According to the recently released 2015-2016 Saskatchewan Ministry of Health Annual Report, the number of Critical Incidents reported in Saskatchewan rose significantly last year – 249, up from 194 in each of the last 2 years. That’s an increase of more than 28 percent. This includes a record number of Critical Incidents in the “Care Management” category, which are incidents that occur during the provision of patient care.
These worsening critical incident numbers certainly appear to be linked to what registered nurses are telling us from the frontlines:
- Of the close to 1500 registered nurses surveyed earlier this year, 85 per cent said they are aware of times patients have been put at risk due to short-staffing; and 45% of those said this occurs “frequently”.
- In 2015, registered nurses filed 995 work situation reports with the health regions and SUN, and a staggering 827, or 83%, of those were related to staffing concerns. Work situation reports are an important tool for employers and the union to track issues of concern on the frontlines.
- Registered nurses also continue to work large amounts of overtime.

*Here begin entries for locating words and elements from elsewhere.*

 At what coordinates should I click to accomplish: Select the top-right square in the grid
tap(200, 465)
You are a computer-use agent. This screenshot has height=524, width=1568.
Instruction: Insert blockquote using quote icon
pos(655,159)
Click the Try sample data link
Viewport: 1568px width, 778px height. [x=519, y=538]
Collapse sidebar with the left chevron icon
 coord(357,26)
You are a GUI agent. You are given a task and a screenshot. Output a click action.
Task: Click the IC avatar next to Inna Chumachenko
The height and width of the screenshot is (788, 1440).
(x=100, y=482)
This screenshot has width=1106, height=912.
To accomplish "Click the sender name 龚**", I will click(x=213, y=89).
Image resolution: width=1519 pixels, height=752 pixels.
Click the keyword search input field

This is often out of necessity and not by choice; leading to high levels of stress and burnout.
The fact is patient volumes are up; placing increased demand on the system and direct care providers, and ultimately this puts a significant strain on patient care delivery.
Saskatchewan has record high population numbers and, in spite of a recent economic downturn, we still have one of the fastest rates of population growth across the country. This means more patients are requiring care in our province than ever before. But it’s not just more patients; patients are also requiring more of the system and those who work in it.
People are now living longer and with multiple illnesses or comorbidities thanks to advancements in modern medicine. They are presenting in our facilities with not just one condition, but multiple, often serious, underlying chronic conditions. This is what health professionals mean when they talk about the ever increasing acuity and complexity of our province’s patient population. These patients require a different level of care, attention and expertise, which places increased demands on the heath care team.
If we look at the Saskatoon Health Region for example, they are reporting an overall “5% increase in inpatient volumes” (September 7, 2016 memo to all staff and physicians), while their emergency rooms and base hospitals frequently reach critical overcapacity levels. It was just this past 2016 flu season the region stated they were only “one patient away from a code orange” or major disaster at Royal University and St Paul’s Hospitals, and they were shipping patients to other regional facilities while contemplating surgery postponements. Unfortunately challenges such as these are not localized to the Saskatoon Health Region. SUN members have been reporting overcapacity and safe staffing concerns from all corners of the system for quite some time.
Given all that we know, it is clearly evident that reductions in the number of direct care providers in response to current-year budget deficits is simply a sort-term fix for a much larger systemic problem that needs a more long-term and evidence-based solution – a solution registered nurses want to be a part of.